Over the past decade, many studies have revealed the health benefits of PPARβ/δ in combating inflammation, lipogenesis, and insulin resistance. Activation of PPARβ/δ has been shown to have anticarcinogenic effects in skin cancer [24], pancreatic cancer [19], and prostate cancer [18], albeit not without controversy [15]. The role of PPARβ/δ in liver tumorigenesis has been established as well. Using a DEN-induced murine model of HCC, we demonstrated that a lack of PPARβ/δ increased the susceptibility to HCC formation. Our results were consistent with other studies using PPARβ/δ-knockout mice that showed an increased incidence of skin cancer [21], larger intestinal tumors [25], and chemically induced liver toxicity [23]. In addition, it has been reported that PPARβ/δ has an antiproliferative influence on prostate cancer cells, keratinocytes, and melanoma cells [24, 26, 27]. In order to investigate the effect of endogenous transactivation of PPARβ/δ in liver carcinogenesis, we examined its functional consequences by overexpressing PPARβ/δ in human HepG2 liver cancer cells.
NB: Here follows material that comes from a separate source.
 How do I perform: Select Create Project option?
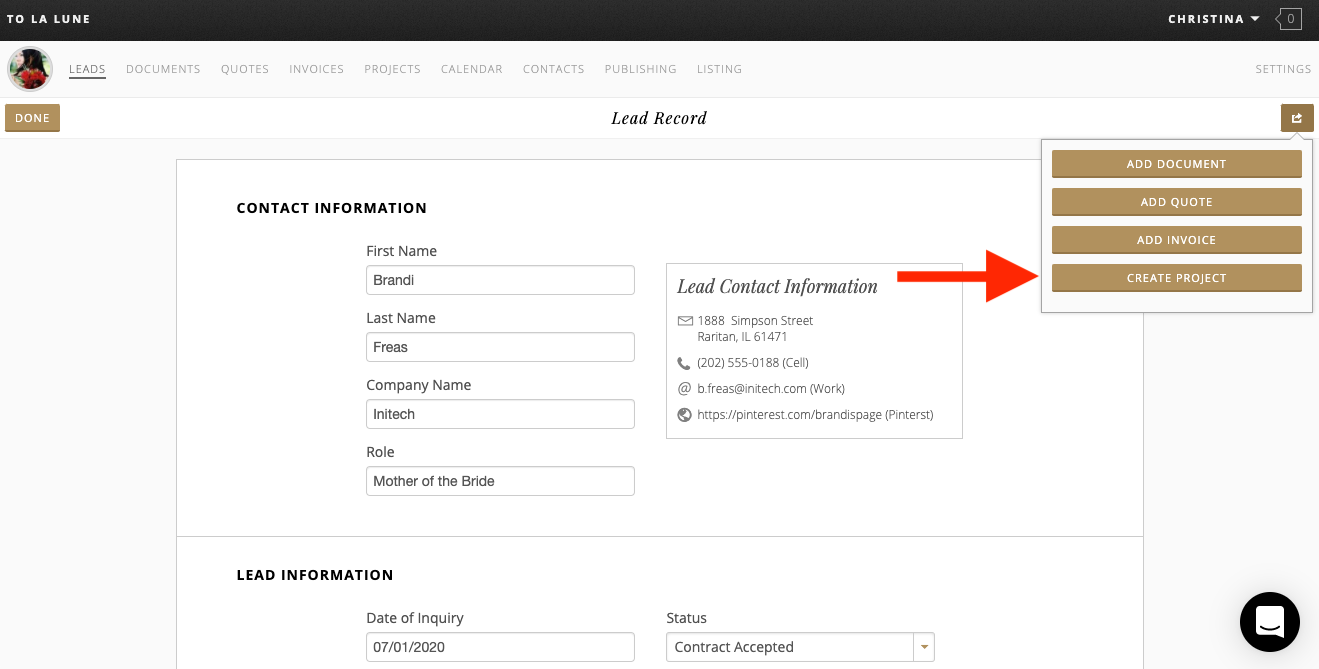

We found that the overexpression of PPARβ/δ resulted in inhibition of HepG2 cell proliferation in a time-dependent manner. The subsequent Hoechst staining and flow cytometry assays revealed that PPARβ/δ could induce apoptotic cell death and cell cycle arrest. Consistently, Coleman et al. have demonstrated that PPARβ/δ activation prevents the invasion and migration abilities of pancreatic cancer cells by activating the B cell lymphoma 6 pathway [19, 28]. Moreover, the current study revealed that overexpression of PPARβ/δ inhibited the liver cancer cell migration and invasion abilities.
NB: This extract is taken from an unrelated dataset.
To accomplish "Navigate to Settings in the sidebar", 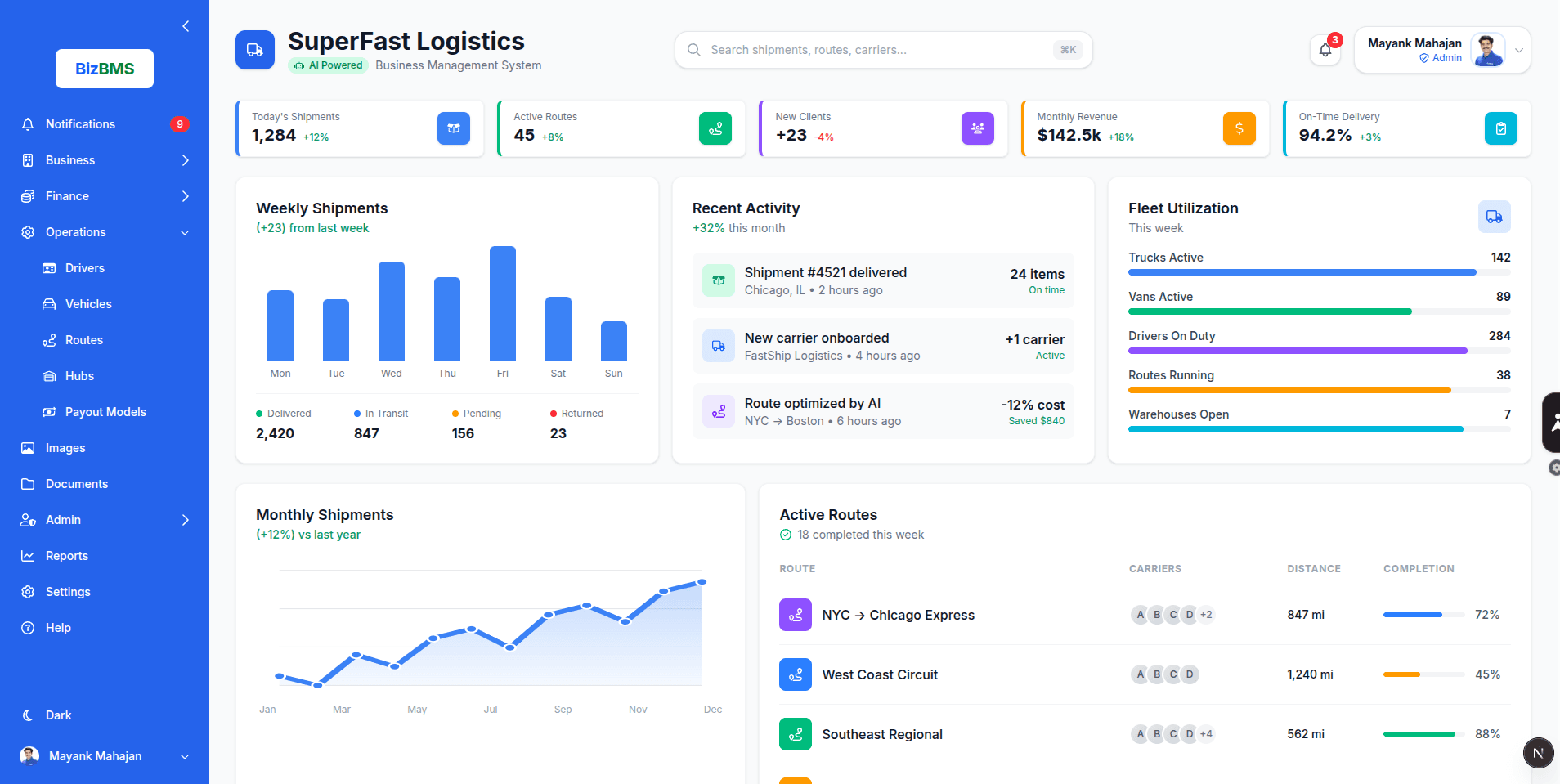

It is well established that PPARβ/δ plays an important role in lipid and glucose metabolism and that it could be a potential molecule that links metabolism and carcinogenesis. The current study demonstrated by microarray analysis that SGK1, a member of the protein kinase A, G, and C families, is downregulated by PPARβ/δ. The immunohistochemistry results also supported this observation as the SGK-1 level was higher in PPARβ/δ−/− mice. Previous data have shown that PPARγ agonists induce the SGK-1 gene expression by direct binding [29]. The current study is the first to show that PPARβ/δ also regulates the SGK-1 gene expression but in a negative way. SGK-1 transcription is stimulated by excessive glucose levels and diabetes, oxidative stress, DNA damage, ischemia, neuronal injury, and a high-fat diet [30-33]. In addition, active SGK-1 induces insulin release, adipocyte differentiation, and adipogenesis [31, 34]. The Human Protein Atlas database also shows elevated SGK-1 levels in liver cancer, colon cancer, myeloma, medulloblastoma, prostate cancer, ovarian tumors, and non-small-cell lung cancer [35]. Moreover, SGK-1-knockout mice are resistant to chemically induced colon carcinogenesis [31]. Recent findings also have shown that SGK-1 regulates cell survival, proliferation, and differentiation in several types of cancer cells such as kidney [31], breast [36], and liver cancer [37]. Additionally, SGK-1 may promote the survival of cholangiocarcinoma cells by mediating the IL-6-related pathway [38]. Furthermore, angiotensin II protects fibrosarcoma-derived cells from apoptosis by increasing SGK-1 phosphorylation [39]. Meanwhile, activated PPARβ/δ prevents IL-6-induced insulin resistance by inhibiting the signal transducer and activator of transcription 3 pathway in adipocytes, which was enhanced in PPARβ/δ-null mice [10]. Another study has suggested that PPARβ/δ protects against lipid accumulation and oxidative stress by reducing angiotensin II-induced activation of the Wnt signaling pathway [40]. Thus, through different signaling pathways, PPARβ/δ is implicated in metabolism and growth.

5. Conclusions

In conclusion, our data suggest that PPARβ/δ is a tumor suppressor in HCC and that downregulation of SGK-1 may be implicated in its tumor-suppressive effect.